# Generic elliptic solver

#### Notes

Requirements:

- Steve: FunWave, need parallelism and mesh refinement;
- Ian: 6-variable, linear elliptic equation, may need mesh refinement and definitely parallelism;
- Eloisa: generic solver, easy to use and to experiment with more important than efficiency, no restriction on topology, mesh refinement would be good but doesn't need it for everything;
- Do these requirements limit the type of solver? Can we use multigrid? Spectral?
- Boundary conditions play now a more important role than for hyperbolic problems. Are the current mechanisms for specifying them enough? Do we need, say, inner boundaries?

Existing tools:

- Scott's multigrid AMR elliptic solver, second order with extension to fourth order coming soon; integrate with Cactus via own data conversions, but currently making it talk to Carpet. Available immediately via SVN;
- Eloisa has experimented with OpenFOAM: nice and flexible, not great for accuracy, need to import data to Cactus afterwards (not complicated, but unfeasible to do at each timestep).
- Current CactusElliptic: EllBase gives interface to register elliptic solvers, currently not much implemented (SOR), equation type is a little restrictive (linear), compatibility with AMR unknown;
- CarpetPETSc (can PETSc work with AMR)?

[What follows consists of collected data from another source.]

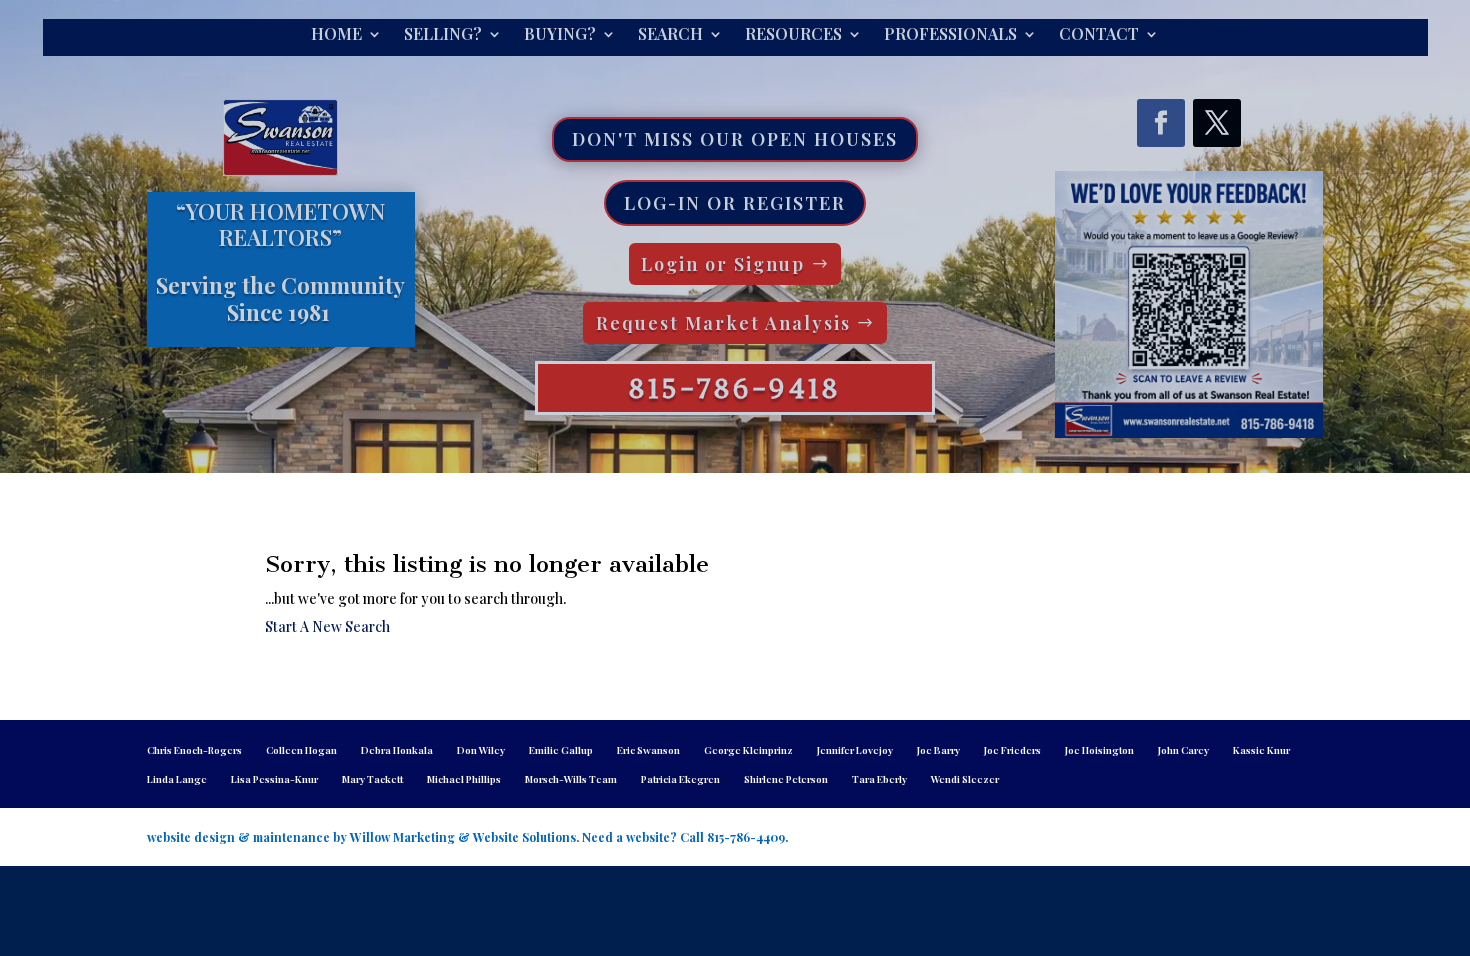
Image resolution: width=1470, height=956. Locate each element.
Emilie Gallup (561, 750)
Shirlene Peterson (786, 779)
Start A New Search (327, 626)
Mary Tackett (372, 779)
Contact (1099, 35)
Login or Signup (723, 264)
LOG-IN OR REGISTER (735, 203)
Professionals (950, 35)
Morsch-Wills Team (571, 779)
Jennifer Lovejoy (855, 750)
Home (336, 35)
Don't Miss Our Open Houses (735, 139)
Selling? (443, 35)
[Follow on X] (1217, 123)
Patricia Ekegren (680, 779)
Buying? (560, 35)
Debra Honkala (397, 750)
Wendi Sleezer (965, 779)
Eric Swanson (648, 750)
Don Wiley (481, 750)
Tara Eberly (879, 779)
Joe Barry (938, 750)
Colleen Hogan (301, 750)
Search (670, 35)
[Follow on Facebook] (1161, 123)
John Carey (1183, 750)
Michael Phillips (464, 779)
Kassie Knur (1261, 750)
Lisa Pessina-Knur (274, 779)
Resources (793, 35)
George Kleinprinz (748, 750)
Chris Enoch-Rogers (194, 750)
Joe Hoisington (1099, 750)
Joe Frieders (1012, 750)
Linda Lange (177, 779)
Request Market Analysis (723, 323)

LSUPETSc? Note: PETSc doesn't work with OpenMP;
- Lorene/KADATH;
- Existing implementations:
- TwoPunctures;
- NoExcision (FD conjugate-gradient, system of decoupled equations, no AMR);
- Kranc-generated Laplace solver via relaxation;
- BAM_Elliptic (https://svn.aei.mpg.de/numrel/AEIThorns/BAM_Elliptic/trunk/; usability? license?);
- TATElliptic (interface only)?
- Aaryn's solver (2D)?

- There's currently nothing that allows for AMR!
- Chombo multigrid AMR?
- HYPRE?
- PAMR?

Possible directions:

- EllBase road, make type of equation more generic:
- Add more terms and coefficients;
- Ian: specify the equation via a callback for the residual, a registration method for the variables to solve for and possibly the derivatives/jacobians, much like in MoL (these could be generated via Kranc); this would also really only work with relaxation methods, not for direct inversion methods. Many solvers, all working along these guidelines? EllBase would provide the interface;

- Petsc
- Use petsc directly
- Write an interface between petsc and cactus

#### Discussion and conclusions

- There is a distinction between inversion methods and relaxation methods; the former use matrix inversion to solve a linear system (possibly coming from the linearization of a non-linear problem), whereas the latter reduce the residuals to zero by implementing the corresponding parabolic equation and let the solution relax to a static one. PETSc has some infrastructure for relaxation methods (namely, multigrid solvers), but has much more in the way of inversion methods (along with linearization methods). Additionally, AMR is easy to cope with in the inversion methods, where the grid (in real space or in frequency space) is mapped to a matrix and its "connectivity" is irrelevant, but is harder to have around in relaxation methods, where the jacobians of all the involved operators (including prolongation, ...) have to appear;
- Erik has some experience implementing solvers based on the PETSc library, and has confidence that this method would yield robust tools as long as one is willing to code up all the equation jacobians; these will be variably complicated depending on the type of mesh refinement, i.e. relatively simple for unigrid or old-school multipatch, more complicated for new multipatch and AMR. This means one could complete this project step-by-step, progressively adding AMR capabilities by coding up the appropriate jacobians;
- TexMEx, a multigrid solver with AMR capabilities, is currently available in Cactus. The integration with Cactus (and Carpet) is currently minimal: TexMEx is used as a black box that produces the result (with its own data structures, etc.) and only at the end communicates it to Cactus. This prevents the framework from seeing inside its algorithm, which is not ideal for debugging, and additionally makes it hard to extend the package, e.g. by letting the user specify a callback function to calculate the residual. As of now, TexMEx implements the hamiltonian constraint, which doesn't help who (Steve, Ian) is interested in solving other types of equations.
- Peter's NoExcision thorn uses [Conjugate Gradient] methods with finite differencing. This seems like a good method to use and should be easy to implement. A generic infrastructure could be written for this, where a user provides just the RHS function as in MoL. This could also be done in Kranc. Not sure what the drawback would be - maybe it would not be efficient enough, or maybe there are subtleties we are not aware of due to lack of knowledge. Assuming it would work with mesh-refinement, but have no knowledge of any possible problems.

#### Plan

- Take LSUPETSc as a basis, and try to add the missing pieces to make it work with the grids we're interested in;
- Check with the TexMEx developers what their roadmap is for integration with Carpet, and see if we can make this tool solve generic equations.
- Implement a conjugate-gradient solver in Kranc and then try to generalise to a generic elliptic interface.